What stands out is not the idea of future judgement, but the consequences experienced within this life.
The rod becomes a metaphor for harmful action itself—through speech, behaviour, and intention.
The Dhammapada
“If a man speaks or acts with an impure mind, suffering follows him.”
Karma in Everyday Life
What interests me most is how closely this connects karma with ordinary mental experience.
When actions are driven by anger, cruelty, greed, or hatred, suffering often follows almost immediately:
- agitation
- guilt
- fear
- resentment
- inner conflict
Not as punishment from outside, but as the natural result of the mind’s own condition.
This seems closely related to what Buddhism describes as suffering:
the dissatisfaction and mental unease created by craving, aversion, and attachment.

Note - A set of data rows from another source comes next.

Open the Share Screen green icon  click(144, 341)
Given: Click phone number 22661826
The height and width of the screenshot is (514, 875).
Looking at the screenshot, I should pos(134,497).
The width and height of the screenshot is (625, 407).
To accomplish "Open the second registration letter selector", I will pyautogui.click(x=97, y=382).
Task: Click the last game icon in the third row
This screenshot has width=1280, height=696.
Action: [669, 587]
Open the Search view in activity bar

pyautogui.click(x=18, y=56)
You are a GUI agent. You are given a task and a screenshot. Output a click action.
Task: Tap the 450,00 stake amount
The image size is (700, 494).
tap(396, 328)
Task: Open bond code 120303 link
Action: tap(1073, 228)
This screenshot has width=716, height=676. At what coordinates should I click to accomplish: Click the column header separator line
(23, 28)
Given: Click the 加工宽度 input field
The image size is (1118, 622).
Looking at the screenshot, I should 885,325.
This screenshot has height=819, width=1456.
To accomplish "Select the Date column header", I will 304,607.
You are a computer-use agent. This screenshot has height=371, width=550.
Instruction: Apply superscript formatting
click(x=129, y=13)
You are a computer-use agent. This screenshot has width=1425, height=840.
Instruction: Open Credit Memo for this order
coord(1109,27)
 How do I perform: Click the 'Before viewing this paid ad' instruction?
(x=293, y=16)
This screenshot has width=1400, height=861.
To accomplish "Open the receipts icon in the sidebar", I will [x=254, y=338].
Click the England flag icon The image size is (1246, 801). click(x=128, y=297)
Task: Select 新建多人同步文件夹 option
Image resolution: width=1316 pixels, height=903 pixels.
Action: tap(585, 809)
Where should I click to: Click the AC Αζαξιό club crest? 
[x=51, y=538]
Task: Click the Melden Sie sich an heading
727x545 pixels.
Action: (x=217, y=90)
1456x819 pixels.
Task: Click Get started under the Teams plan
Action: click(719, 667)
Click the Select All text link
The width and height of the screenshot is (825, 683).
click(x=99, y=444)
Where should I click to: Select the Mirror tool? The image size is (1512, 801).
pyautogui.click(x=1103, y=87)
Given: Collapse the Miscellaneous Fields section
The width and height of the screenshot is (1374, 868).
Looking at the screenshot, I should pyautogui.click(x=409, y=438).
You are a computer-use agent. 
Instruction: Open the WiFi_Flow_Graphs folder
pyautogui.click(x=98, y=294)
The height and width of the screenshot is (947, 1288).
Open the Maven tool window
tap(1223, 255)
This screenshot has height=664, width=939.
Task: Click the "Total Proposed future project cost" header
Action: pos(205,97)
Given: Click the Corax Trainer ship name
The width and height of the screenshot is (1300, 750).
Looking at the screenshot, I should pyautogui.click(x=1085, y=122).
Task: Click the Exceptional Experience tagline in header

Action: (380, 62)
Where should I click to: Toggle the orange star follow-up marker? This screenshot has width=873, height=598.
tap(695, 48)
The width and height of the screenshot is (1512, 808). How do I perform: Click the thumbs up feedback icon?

Much of this suffering unfolds moment to moment within daily life.
Moral Discipline
Within the Noble Eightfold Path, this relates strongly to moral discipline:
- speech
- action
- livelihood
Not as obedience to rules, but as practical foundations for reducing suffering.
The quality of our thoughts, speech, and behaviour shapes the quality of our experience.
Crime and Punishment
A powerful literary example of this appears in Crime and Punishment.
Raskolnikov commits murder believing he can justify it intellectually and benefit from it materially. Yet what follows is not freedom or satisfaction, but mental torment.
Guilt gradually overwhelms every theory he constructed to defend himself.
The suffering is immediate, psychological, and deeply human.
In many ways, this resembles the “rod” described in the Dhammapada far more than any distant judgement.
Instant Karma

Even popular culture occasionally touches the same insight.
In Instant Karma!, John Lennon expresses something surprisingly close to this immediate understanding of karma:
“Instant Karma’s gonna get you
Gonna knock you right on the head…”
The phrase is memorable because it points toward consequences that are not postponed, but already unfolding through the way we live and think.
A Personal Reflection
For me, karma is less about speculation concerning a future life, and more about understanding the relationship between actions and mental suffering here and now.
The foundation for a satisfying life is closely connected to the moral qualities that shape our thoughts, speech, and behaviour moment by moment.
Not perfectly.
Not without failure.
But through continued observation of what leads toward suffering, and what leads away from it.